ABOUT THIS EXERCISE. Please output exactly the part of the records below that opens with the line containing "Click the Discarse 8 Adtocattipns icon" and closes with the line containing "You are a computer-use agent. Viewport: 400px", both lines included, and nothing else.

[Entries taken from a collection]
■ ■ ■
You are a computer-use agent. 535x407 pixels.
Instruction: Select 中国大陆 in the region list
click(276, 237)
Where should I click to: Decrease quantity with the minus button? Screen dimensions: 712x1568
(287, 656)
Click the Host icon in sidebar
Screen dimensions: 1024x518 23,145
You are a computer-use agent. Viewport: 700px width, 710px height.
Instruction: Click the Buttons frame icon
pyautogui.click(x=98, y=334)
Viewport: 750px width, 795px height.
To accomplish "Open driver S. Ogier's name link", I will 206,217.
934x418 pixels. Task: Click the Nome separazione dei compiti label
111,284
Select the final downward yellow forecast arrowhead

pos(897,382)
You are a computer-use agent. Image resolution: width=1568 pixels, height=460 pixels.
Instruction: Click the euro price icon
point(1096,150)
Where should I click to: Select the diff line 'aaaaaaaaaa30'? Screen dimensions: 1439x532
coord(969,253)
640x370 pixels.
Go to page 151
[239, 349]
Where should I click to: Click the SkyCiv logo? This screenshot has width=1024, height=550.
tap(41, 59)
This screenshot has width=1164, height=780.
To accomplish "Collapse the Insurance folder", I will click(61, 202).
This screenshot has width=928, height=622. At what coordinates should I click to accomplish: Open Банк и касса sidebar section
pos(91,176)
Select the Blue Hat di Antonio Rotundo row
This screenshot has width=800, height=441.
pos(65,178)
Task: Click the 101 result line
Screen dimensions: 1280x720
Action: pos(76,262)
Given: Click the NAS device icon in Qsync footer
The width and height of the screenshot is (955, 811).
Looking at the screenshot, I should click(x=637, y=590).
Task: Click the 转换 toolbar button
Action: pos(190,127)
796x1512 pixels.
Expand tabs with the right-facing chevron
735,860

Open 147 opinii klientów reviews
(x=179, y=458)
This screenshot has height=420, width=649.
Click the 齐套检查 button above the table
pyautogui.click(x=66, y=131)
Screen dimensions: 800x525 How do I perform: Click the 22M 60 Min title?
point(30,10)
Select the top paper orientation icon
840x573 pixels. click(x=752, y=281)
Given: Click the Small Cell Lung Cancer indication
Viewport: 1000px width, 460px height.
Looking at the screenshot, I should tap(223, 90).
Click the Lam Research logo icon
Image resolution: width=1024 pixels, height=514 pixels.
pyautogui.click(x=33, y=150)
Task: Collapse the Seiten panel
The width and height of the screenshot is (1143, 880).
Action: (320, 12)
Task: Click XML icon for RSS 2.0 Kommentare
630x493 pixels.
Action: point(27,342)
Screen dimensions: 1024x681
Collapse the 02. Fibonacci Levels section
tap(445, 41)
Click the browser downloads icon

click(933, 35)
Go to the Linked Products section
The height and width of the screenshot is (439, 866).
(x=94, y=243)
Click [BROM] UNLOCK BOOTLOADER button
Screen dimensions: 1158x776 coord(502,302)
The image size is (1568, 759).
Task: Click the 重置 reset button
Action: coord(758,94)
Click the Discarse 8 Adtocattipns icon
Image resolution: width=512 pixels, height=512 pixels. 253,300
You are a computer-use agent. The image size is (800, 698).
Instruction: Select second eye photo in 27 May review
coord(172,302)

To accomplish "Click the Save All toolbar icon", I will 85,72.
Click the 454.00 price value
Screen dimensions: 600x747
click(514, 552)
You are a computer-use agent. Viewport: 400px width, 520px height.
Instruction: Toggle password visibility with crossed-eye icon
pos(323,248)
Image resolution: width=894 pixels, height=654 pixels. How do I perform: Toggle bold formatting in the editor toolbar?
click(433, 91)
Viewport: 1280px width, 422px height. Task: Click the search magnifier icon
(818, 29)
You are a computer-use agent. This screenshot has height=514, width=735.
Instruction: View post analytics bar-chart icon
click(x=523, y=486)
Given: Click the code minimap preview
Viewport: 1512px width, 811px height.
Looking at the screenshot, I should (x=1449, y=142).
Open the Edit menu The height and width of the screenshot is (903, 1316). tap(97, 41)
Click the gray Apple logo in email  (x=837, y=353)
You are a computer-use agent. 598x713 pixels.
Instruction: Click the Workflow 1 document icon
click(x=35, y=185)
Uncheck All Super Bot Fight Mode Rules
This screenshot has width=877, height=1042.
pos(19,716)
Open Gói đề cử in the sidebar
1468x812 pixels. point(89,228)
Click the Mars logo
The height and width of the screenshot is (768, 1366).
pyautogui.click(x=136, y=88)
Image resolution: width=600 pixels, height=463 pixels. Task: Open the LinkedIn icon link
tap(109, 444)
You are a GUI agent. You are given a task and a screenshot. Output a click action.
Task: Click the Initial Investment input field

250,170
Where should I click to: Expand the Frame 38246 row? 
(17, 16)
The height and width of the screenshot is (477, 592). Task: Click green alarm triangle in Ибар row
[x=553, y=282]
■ ■ ■
ANSWER FOR THIS EXERCISE.
Click the Discarse 8 Adtocattipns icon
Image resolution: width=512 pixels, height=512 pixels. 253,300
You are a computer-use agent. The image size is (800, 698).
Instruction: Select second eye photo in 27 May review
coord(172,302)

To accomplish "Click the Save All toolbar icon", I will 85,72.
Click the 454.00 price value
Screen dimensions: 600x747
click(514, 552)
You are a computer-use agent. Viewport: 400px width, 520px height.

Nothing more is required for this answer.